For one thing, it is a long title. I've been referring to this a "the book" in a series of blog posts thus far on this topic. Just suffice it to say that the book is mostly about why things are falling apart. The "what to do about it" is but one section out of six.
Most of the book is a hard read for me because I tend to want to remain optimistic about things as they are. The book's main message flies right into the face of that. According to this book, things are not going to stay as they are for much longer.
I began with the notion that I agreed that things are falling apart. The book confirms that and much more- which to my chagrin, is not necessarily what I really wanted to believe. What I wanted to believe, and still do, despite this book, is that we can work out our problems. The thing that is missing is the will to do so.
The book isn't really political, but there is some political stuff in it. Does it tend towards the right or towards the left? Actually, neither. However, those on the left may think the book is aimed directly at them. In a way, it is. That's because the dominant paradigm today is big government liberalism initiated by Franklin Delano Roosevelt in his New Deal. But it may be noted that a lot of so-called conservative Republicans tend to like their big government too, and are therefore wedded to this paradigm as well.
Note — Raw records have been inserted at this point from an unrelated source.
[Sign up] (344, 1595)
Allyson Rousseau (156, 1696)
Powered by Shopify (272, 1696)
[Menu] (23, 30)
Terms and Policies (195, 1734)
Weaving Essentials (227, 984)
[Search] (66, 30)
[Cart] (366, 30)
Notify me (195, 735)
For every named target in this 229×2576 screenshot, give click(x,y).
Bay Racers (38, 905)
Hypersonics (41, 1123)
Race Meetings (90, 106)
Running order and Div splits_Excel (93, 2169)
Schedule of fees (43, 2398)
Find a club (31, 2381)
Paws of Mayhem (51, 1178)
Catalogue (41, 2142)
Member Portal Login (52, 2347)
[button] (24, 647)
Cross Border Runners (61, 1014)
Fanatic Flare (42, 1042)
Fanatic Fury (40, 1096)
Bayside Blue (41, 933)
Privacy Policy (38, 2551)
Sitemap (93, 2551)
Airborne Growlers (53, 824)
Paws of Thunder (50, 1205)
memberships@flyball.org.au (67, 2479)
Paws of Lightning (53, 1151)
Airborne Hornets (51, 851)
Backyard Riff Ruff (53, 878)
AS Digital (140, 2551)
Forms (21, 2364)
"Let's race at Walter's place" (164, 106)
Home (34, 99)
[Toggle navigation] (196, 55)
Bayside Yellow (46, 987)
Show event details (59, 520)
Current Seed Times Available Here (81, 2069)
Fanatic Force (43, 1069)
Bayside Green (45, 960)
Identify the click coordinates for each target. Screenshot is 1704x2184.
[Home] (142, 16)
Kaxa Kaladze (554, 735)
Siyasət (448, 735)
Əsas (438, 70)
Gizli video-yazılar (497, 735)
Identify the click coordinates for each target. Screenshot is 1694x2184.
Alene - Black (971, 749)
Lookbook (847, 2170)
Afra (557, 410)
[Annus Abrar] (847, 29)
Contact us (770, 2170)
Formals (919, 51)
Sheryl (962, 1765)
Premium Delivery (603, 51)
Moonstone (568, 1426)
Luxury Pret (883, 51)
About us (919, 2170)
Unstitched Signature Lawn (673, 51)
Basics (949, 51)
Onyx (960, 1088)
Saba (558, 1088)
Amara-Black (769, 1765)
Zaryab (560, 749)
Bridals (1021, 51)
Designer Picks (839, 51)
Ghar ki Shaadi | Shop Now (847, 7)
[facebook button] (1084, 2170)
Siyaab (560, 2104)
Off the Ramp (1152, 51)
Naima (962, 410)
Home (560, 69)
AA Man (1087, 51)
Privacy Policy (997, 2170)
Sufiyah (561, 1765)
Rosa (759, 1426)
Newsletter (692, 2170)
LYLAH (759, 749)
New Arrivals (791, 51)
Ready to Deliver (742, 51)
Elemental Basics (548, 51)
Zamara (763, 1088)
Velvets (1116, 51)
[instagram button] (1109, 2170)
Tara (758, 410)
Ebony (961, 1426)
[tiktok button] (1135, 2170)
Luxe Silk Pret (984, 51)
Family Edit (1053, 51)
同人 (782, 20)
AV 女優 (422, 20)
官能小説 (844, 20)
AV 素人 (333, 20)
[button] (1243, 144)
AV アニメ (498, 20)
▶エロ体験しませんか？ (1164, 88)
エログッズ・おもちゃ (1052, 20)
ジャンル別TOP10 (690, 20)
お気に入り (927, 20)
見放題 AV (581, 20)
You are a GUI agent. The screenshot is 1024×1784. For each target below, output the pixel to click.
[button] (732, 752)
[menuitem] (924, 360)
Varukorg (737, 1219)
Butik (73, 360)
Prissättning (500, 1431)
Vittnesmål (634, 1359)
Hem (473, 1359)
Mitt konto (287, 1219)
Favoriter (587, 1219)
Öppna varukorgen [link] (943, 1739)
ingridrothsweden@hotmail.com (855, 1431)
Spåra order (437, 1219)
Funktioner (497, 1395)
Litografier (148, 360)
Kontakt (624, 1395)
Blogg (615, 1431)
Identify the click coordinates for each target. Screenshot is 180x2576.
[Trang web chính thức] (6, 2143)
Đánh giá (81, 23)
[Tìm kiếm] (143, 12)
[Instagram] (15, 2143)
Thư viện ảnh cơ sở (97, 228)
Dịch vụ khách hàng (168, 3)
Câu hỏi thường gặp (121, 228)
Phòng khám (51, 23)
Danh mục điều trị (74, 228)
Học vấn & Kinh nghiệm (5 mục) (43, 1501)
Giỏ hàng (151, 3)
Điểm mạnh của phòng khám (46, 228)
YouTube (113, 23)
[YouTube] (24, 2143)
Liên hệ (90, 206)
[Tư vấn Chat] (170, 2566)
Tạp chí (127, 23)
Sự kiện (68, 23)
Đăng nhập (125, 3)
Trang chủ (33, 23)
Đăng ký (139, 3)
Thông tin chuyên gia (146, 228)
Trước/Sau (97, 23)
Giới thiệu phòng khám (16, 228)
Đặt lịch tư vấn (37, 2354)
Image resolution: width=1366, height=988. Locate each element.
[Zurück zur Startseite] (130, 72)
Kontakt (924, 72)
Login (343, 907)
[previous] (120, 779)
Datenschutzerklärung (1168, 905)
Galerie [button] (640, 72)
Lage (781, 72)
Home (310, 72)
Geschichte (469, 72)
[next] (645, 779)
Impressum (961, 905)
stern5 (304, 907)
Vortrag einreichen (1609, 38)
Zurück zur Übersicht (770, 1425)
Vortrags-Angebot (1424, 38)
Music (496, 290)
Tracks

The book also goes after capitalism, but does not extol socialism nor communism. To the contrary, it is critical of these systems as well.
The book's solutions tend in the Club of Rome, Limits to Growth genre. That won't work with the modern day real conservatives who believe in limited government and economic growth. I count myself as one of these, but not whole-heartedly so. I would tend to agree that growth for growth's sake isn't the way to go. But to eschew all growth and accept sharp limits is not my cup of tea either.
Yet, some of his ideas are plain old common sense, which I've heard is not held in high esteem amongst some on the left or the elite in general. I agree, they don't seem to have much common sense. The difference is that they are actually proud of that, which shows all the more how cock-eyed they are. This book hits them squarely in the groin, but it also hits everybody else squarely in the groin.
He gives short shrift to technological solutions. He seems to deny that these will prove to be helpful in the long run. I disagree. I think there are technologies that could help but are being blocked by the same self-interested elite that he is so often critical of in this book.
On the whole, it is an excellent read. It will challenge you to the maximum. If you are one of those people who sneer at common sense or believe in your ideology like it is a religion or something, you will not like this book. You may even hate it. But that may be the crux of the problem. People have to realize that there's a problem here, and denying it won't help us solve it.